I can specify a batting order and run the simulation for any number of seven inning games. For each game, I record the simulated number of runs in the game. I can find the average number of runs in a game for the batting order and a 95% confidence interval around the average. That is, 19 out of 20 times, the simulated average number of runs will be between the lower bound and upper bound of the confidence interval.

If I run the simulation for two batting orders, I can determine if the difference in the average number of runs between the two batting orders is statistically significant.

I used data from the 2012 season.
 
Consider two batting orders which I will call batting order 1 and 2.

By running batting order 1 through 10 seasons of 20 games, I obtained the following results for runs per game.

Lower Bound       Average                Upper Bound
6.188                   6.919                    7.651

In batting order 2, only the last batter in the order was changed. 
 
Batting order 2 produced the following results for 10 seasons of 20 games.
Lower Bound        Average                Upper Bound
5.920                    6.500                    7.079

Batting order 1 looks somewhat better than batting order 2 because it has a higher average number of runs per game.

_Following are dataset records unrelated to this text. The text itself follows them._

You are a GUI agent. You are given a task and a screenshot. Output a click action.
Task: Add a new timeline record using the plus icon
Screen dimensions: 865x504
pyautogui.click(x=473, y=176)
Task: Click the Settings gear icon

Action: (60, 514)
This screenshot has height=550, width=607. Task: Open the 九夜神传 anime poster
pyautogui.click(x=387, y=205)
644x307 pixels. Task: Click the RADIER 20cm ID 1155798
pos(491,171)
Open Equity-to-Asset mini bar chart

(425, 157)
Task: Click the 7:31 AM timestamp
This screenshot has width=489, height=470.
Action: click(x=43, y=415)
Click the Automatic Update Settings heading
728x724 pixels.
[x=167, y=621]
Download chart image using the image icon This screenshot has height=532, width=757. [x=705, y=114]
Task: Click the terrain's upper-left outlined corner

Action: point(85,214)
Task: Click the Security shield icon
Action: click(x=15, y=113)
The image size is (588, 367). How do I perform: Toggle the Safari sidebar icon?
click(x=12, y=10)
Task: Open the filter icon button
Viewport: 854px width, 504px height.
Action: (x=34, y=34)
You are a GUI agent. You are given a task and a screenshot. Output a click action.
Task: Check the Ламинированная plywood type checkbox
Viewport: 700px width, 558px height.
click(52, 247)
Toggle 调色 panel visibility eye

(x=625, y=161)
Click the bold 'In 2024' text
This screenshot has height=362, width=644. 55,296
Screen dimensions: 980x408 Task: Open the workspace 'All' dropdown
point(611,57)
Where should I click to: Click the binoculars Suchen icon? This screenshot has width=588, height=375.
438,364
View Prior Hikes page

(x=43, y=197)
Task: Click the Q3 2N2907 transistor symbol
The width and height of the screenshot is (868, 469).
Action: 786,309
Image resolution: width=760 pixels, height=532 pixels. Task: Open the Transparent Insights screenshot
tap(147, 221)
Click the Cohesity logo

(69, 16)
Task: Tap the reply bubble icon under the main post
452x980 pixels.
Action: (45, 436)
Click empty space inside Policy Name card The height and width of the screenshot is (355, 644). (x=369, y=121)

However, the two confidence intervals overlap. Therefore based on 10 seasons of 20 games, I cannot say that the difference in the average number of runs per game is statistically significant. That is, the average for batting order 1 may be larger than batting order 2 by random chance. To say that batting order 1 is better than batting order 2 with statistical significance, the lower bound of the confidence interval for batting order 1 would have to larger than the upper bound of batting order 2. I can get this result by taking a larger sample of seasons (that is, simulating more seasons).

Below is a table that shows the lower bound of batting order 1 and the upper bound of batting order 2 for varying number of 20 game seasons.

Seasons    Batting Order 1    Batting Order 2    Difference Statistically Significant
                  Lower Bound        Upper Bound
20              6.289                    6.454                                    No
30              6.296                    6.407                                    No
40              6.234                    6.237                                    No
50              6.288                    6.206                                    Yes

So it takes at least 50 seasons before the difference turns out to be statistically significant.

The major result is that Monte Carlo simulation can be used to evaluate based on statistically significance whether one batting order is better than another.